Contagio

Me encanta el análisis futbolístico. El Real Madrid fue eliminado de la Copa de Europa por echarse atrás cuando ganaba dos a cero al Bayern. El Barcelona, en cambio, fue eliminado por no echarse atrás cuando ganaba por el mismo resultado al Chelsea. No hay manera, pasa como con la economía. Cuando se pierde, los mejores cerebros de nuestra nación nos explican el porqué del marcador final. Eso sí, en lo que somos una potencia mundial es en fabricación de chistes. Las bromas sobre el penalti de Sergio Ramos ya superan a las del elefante del Rey. Si en lugar de prima de riesgo cotizara la prima por chiste otro gallo financiero nos cantaría.

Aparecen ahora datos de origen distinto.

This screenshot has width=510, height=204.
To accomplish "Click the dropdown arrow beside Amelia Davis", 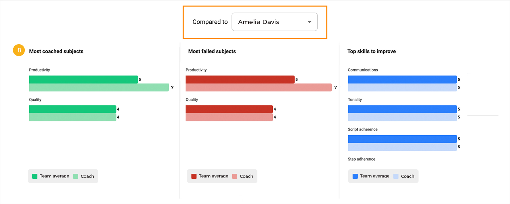I will (309, 22).
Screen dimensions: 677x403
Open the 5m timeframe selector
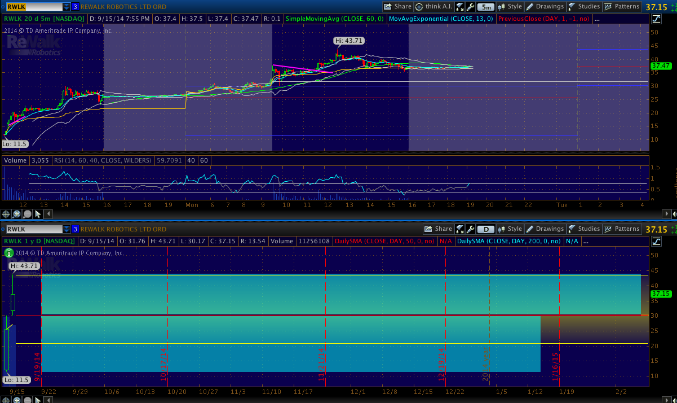click(x=485, y=7)
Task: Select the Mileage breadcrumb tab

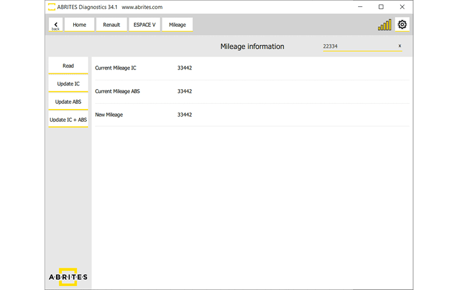Action: pyautogui.click(x=177, y=25)
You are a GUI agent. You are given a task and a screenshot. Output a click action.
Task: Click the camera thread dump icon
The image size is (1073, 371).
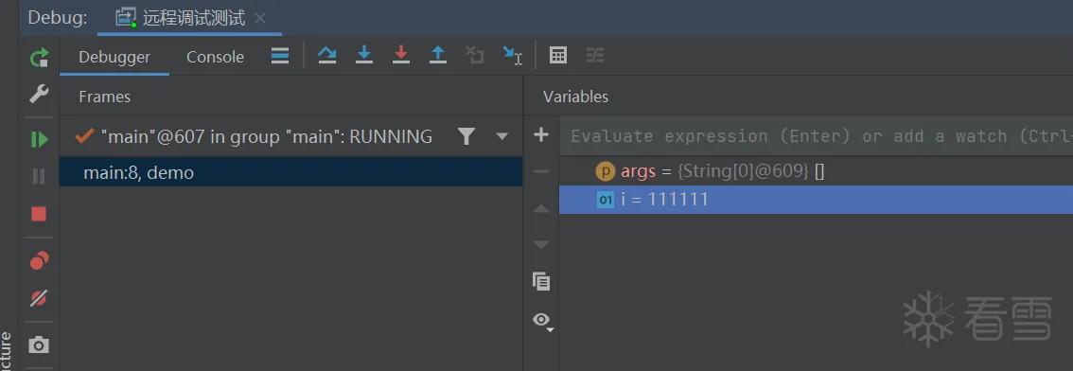pos(39,345)
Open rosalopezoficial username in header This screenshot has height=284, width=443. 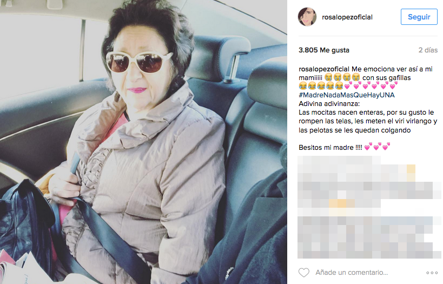[x=347, y=17]
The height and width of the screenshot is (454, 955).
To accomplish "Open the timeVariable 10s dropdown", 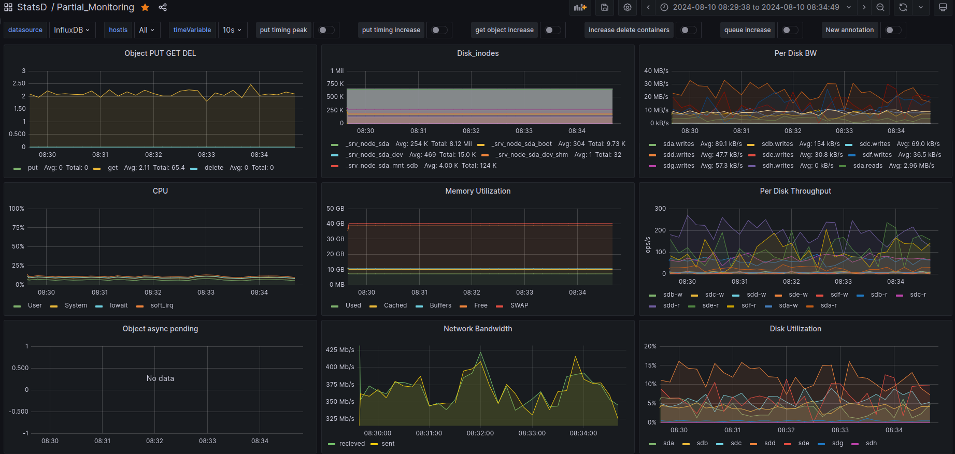I will tap(232, 30).
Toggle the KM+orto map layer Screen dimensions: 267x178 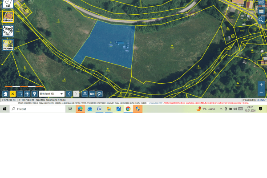(8, 16)
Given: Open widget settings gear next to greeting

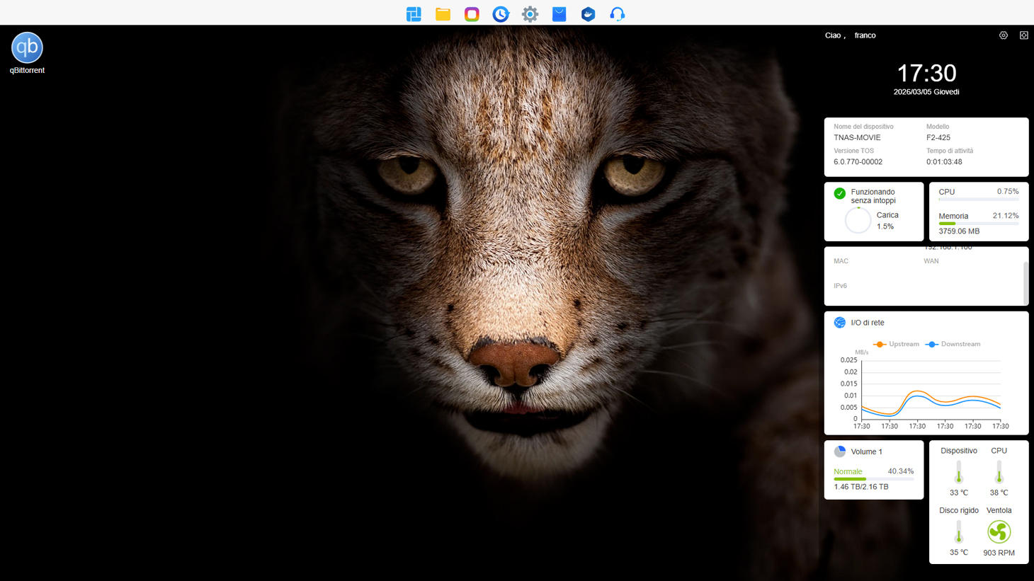Looking at the screenshot, I should click(x=1004, y=35).
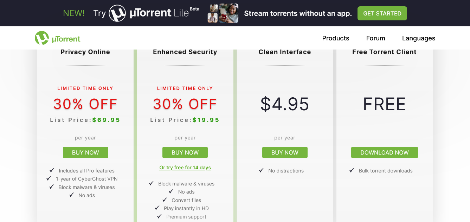Viewport: 470px width, 222px height.
Task: Click the checkmark next to Premium support
Action: click(x=159, y=216)
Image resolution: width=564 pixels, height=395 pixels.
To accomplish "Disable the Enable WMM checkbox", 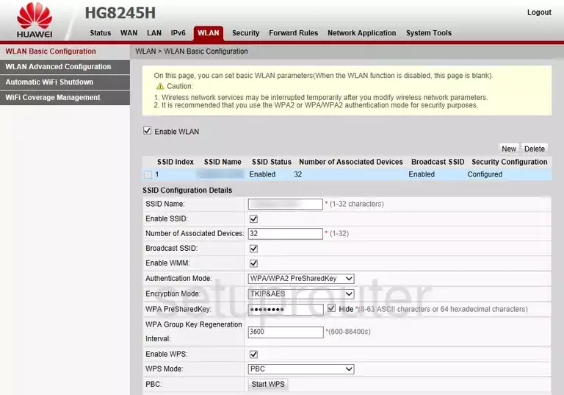I will 253,263.
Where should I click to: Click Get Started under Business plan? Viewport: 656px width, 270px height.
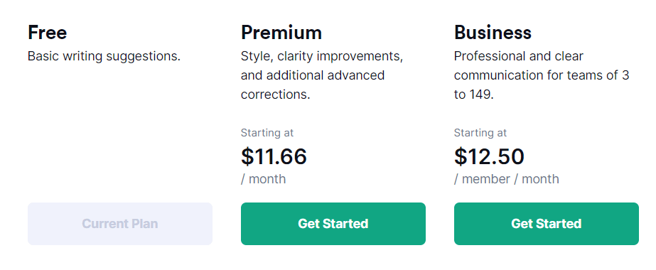click(x=547, y=224)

La risa compensa tantas desventuras. El humor cumple dos funciones: desnuda la trascendencia para convertirla en una mascarada, y no provoca la sedación del paciente, sino su reacción de supervivencia. La expulsión de los inmigrantes ilegales del sistema de salud retrata a España como un país desvencijado. Su admisión era un seguro de vida que nos protegía de cualquier brote infeccioso de manera más barata que corriendo a comprar 14 millones de vacunas, pero más aún, significaba una declaración institucional de enorme grandeza. El cálculo de ahorro que la medida reporta es tan ridículo como suprimir las aceitunas para bajar el coste de un gran banquete. Todo bajo el silencio eclesial, tan alerta para otras competiciones.
La ley del anterior gobierno por la que se pudo dar papeles a 700 mil trabajadores ilegales, se yergue como un hito administrativo. La esclavitud y el desamparo, después de tantos siglos, hiere con más crueldad la autoestima de la raza humana. La reforma se trata de un arreglo contable que apacigua a ese diez por ciento de la población que se identifica, aquí también, con el discurso ultranacionalista de los resurgentes partidos xenófobos europeos. En España no ha aparecido una persona inteligente y articulada como Marine Le Pen para poner la receta en liza pública, pero ahí está, latente, ese consuelo irascible a la situación actual. Por eso, cualquier consuelo que alumbre una risa será siempre mejor recibido. El payaso Coluche se retiró para dejar ganar a Mitterrand, pero las ambiciones supremacistas del Front National son más serias y contagiosas.